There are multiple anti-inflammatory and immunosuppressive effects of GCs (Table 9) [126]. These mechanisms may predispose patients to infections. The overall risk of infections is 50–60% higher in the patients exposed to GCs. The risk of infections can be related with dose and duration of GCs. Infection rates were not increased in patients given a daily dose of <10 mg or a cumulative dose of <700 mg of prednisone. But the exact dosages and duration that substantially change the benefit-risk ratio for GCs varies by the personal and the underlying risk factors. The risk factors for infections are the underlying disorders (especially rheumatoid arthritis and systemic lupus erythematosus), patient age, lower functional status, and concomitant use of immunosuppressive or biologic therapies. In addition, a low albumin level is strongly associated with the risk of infection, because of direct (i.e. as an etiological factor) or indirect (i.e. by being a marker of the malnutrition-inflammation syndrome) effects. Furthermore, a low albumin level is associated with a higher free glucocorticoid fraction. Due to the inhibition of cytokine release and associated reduction in inflammatory and febrile responses, patients treated with GCs may not be presented with obvious signs and symptoms of infection. Therefore, it may be difficult to detect infections at an early stage. In addition to serious bacterial infections, the increase in risk is much higher for opportunistic infections (e.g. Pneumocystis jiroveci pneumonia, herpes zoster tuberculosis, listeriosis, aspergillosis, nontuberculous mycobacterial disease, invasive fungal infections), and in specific populations (e.g. allogeneic bone marrow transplant and solid organ transplant). Reactivation of cytomegalovirus with GCs is a serious problem especially in solid organ transplant recipients [127, 128, 129, 130, 131].

Lymphocytes
  • Reversible lymphopenia, CD4 depletion (>50% reduction)

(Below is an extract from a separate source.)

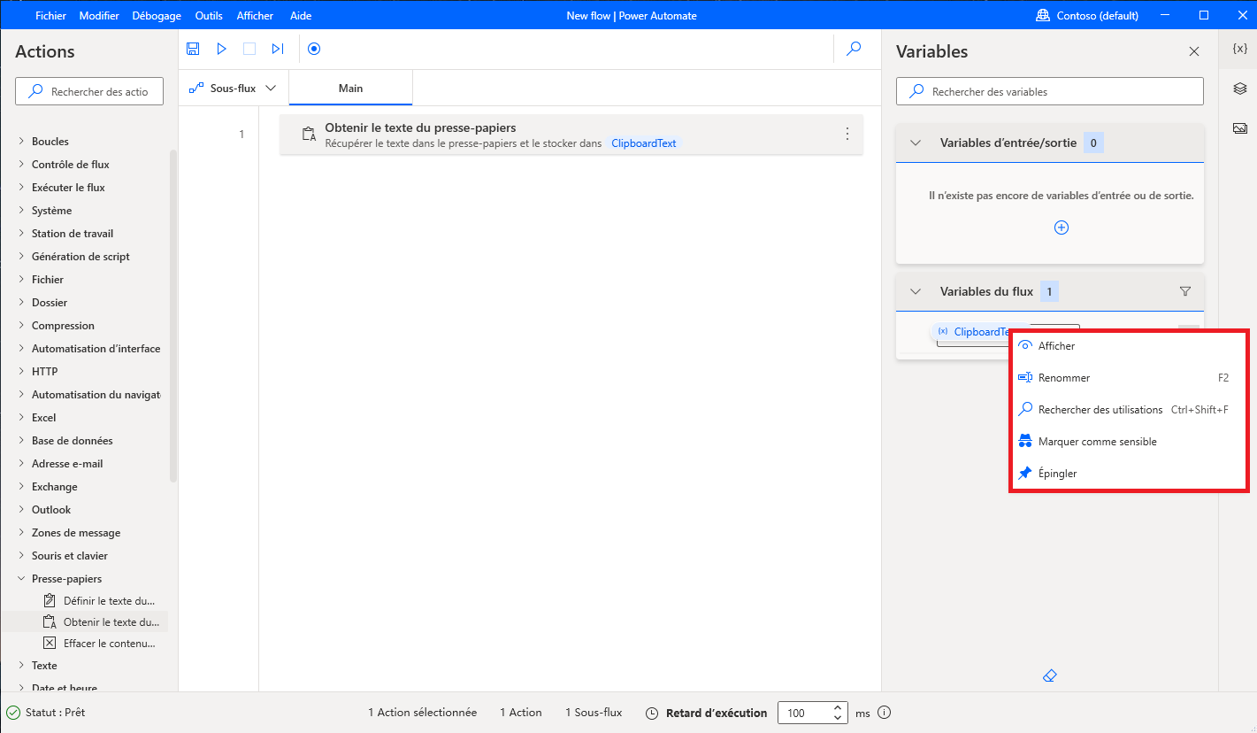Open the variables pane via the {x} icon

  • Decreased proliferation and migration of lymphocytes

  • Impaired delayed-type hypersensitivity

  • Impaired natural killer cell cytotoxicity

  • Decreased lymphokine production (interleukin-2, TNFα,interleukin-12, interferon γ)

  • Th1/Th2 dysregulation of T-helper cells (decreased Th1 and increased Th2 cytokine production)

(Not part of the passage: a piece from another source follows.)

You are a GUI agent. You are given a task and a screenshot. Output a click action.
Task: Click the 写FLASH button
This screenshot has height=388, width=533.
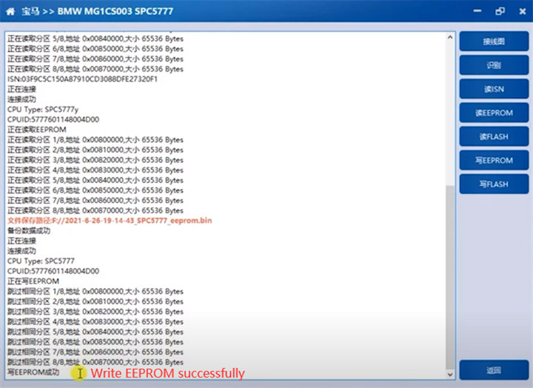click(493, 184)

  • Impaired phagocyte effector cell function and cellular immune response

Monocytes/macrophages
  • Reversible monocytopenia (>40% reduction)

  • Impaired phagocytosis and oxidative killing

  • Decreased chemotaxis and migration to sites of inflammation

  • Impaired formation of nitric oxide

  • Impaired maturation of monocytes to macrophages

  • Inhibition of pro-inflammatory cytokine production(interleukin-1, interleukin-6, TNFα)

Neutrophils
  • Impaired phagocytosis, degranulation, and oxidative burst

  • Reduced cytokine production

  • Impaired formation of nitric oxide

  • Defective adherence to endothelium, extravasation,chemotaxis

  • Inhibition of apoptosis

Other immune effector cells
  • Decreased counts for alveolar dendritic cells, central nervous system microglial cells, and Langerhans’ epidermal cells

  • Impaired antigen-presenting capacity of dendritic and Langerhans’ cells (decreased expression of MHC II on their surface)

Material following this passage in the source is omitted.